Phœbus, je n’attends pas que ta Daphné m’apprête
Un rameau de laurier pour m’en ceindre la tête,
Et je ne puis briguer ton secours prétendu
Pour un livre d’amour qui n’est point défendu.
Mes larmes, mes amours et mes guerres sont saintes,
Ma matière n’est point un rang des choses feintes ;
Je rejette Médor, Angélique et Roland,
Mon style n’étant point cavalier ni galant.
Je me rétracte ici de quantité d’ouvrages
Satiriques, impurs, impertinents, volages,
Non plus que s’ils étaient des contes d’Amadis :
Ou je les désavoue, ou bien je m’en dédis.

Ce n’est plus sur les noms des seigneurs et des dames
Que je pense à trouver des justes anagrammes,
Et ne m’amuse plus, pour me mettre en renom,
Toujours morne et rêveur, à renverser un nom ;
Je ne suis plus touché d’une sotte tendresse
Aux mignardes douceurs de la voix de Lucrèce,
Et je ne décris point combien elle me plut
Quand je la vis jouer des yeux et de son luth.

Valberinthe n’est plus, ayant rompu ses chaînes,
Le sujet de mes vers ni celui de mes peines,

Et je ne chante plus Laure à la tresse d’or,
Laure, la chère sœur de mon cher Alidor ;
Je quitte ces beautés qu’enfin le temps efface,
Ou que la mort détruit pour prendre une autre face.
Des yeux plus innocents ou de meilleurs desseins,
Des sentiments meilleurs et des sujets plus saints, etc., etc.


Ces vers soit agréablement tournés et d’un meilleur goût que beaucoup d’autres du même poème que nous citerons pour égayer le lecteur ; ils font partie du début de la Magdalénéide, et montrent dans le poème l’intention de renoncer au monde et de ne plus traiter désormais que des sujets pieux et édifiants : intention qu’il a exécutée fidèlement.

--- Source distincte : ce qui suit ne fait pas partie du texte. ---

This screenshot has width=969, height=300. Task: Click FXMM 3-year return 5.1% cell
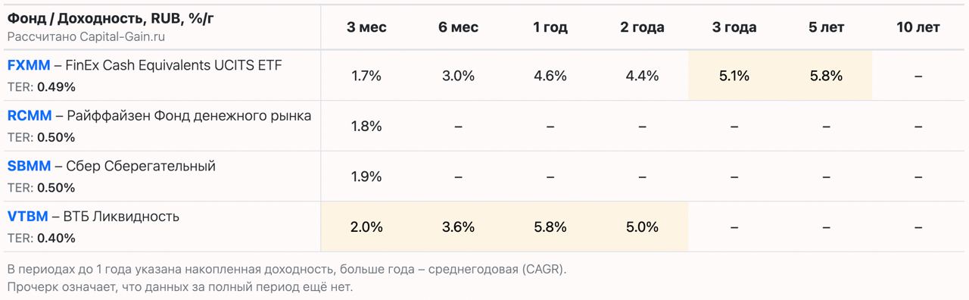[734, 76]
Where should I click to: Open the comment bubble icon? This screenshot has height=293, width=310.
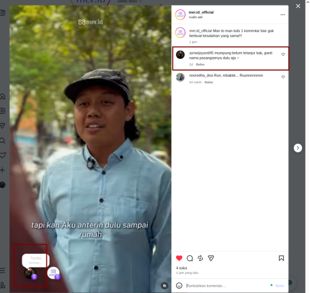tap(190, 258)
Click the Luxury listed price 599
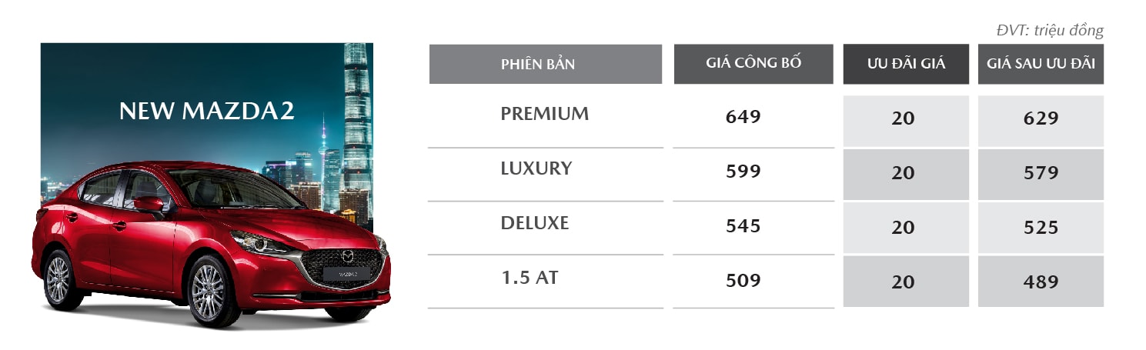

Depuis son entrée en religion il fit deux poèmes, tous deux sacrés : l’un qui est la Magdalénéide, l’autre qui est l’Éliade, à la gloire d’Élie, patron de l’ordre du Carmel, qui n’a pas été imprimé, et la Muse bouquetière de Notre-Dame de-Lorette, imprimée en 1672, à Viterbe, in-8o qu’il nous a été impossible de trouver, quelques recherches que nous ayons faites. Le seul auteur qui en fasse mention est le père de Villiers, dans sa Bibliotheca carmelitana. Nous ne l’avons jamais vue sur aucun catalogue ; et c’est dommage, car le titre, à la fois galant et mystique, promettait quelque chose de peu commun et de singulièrement bouffon.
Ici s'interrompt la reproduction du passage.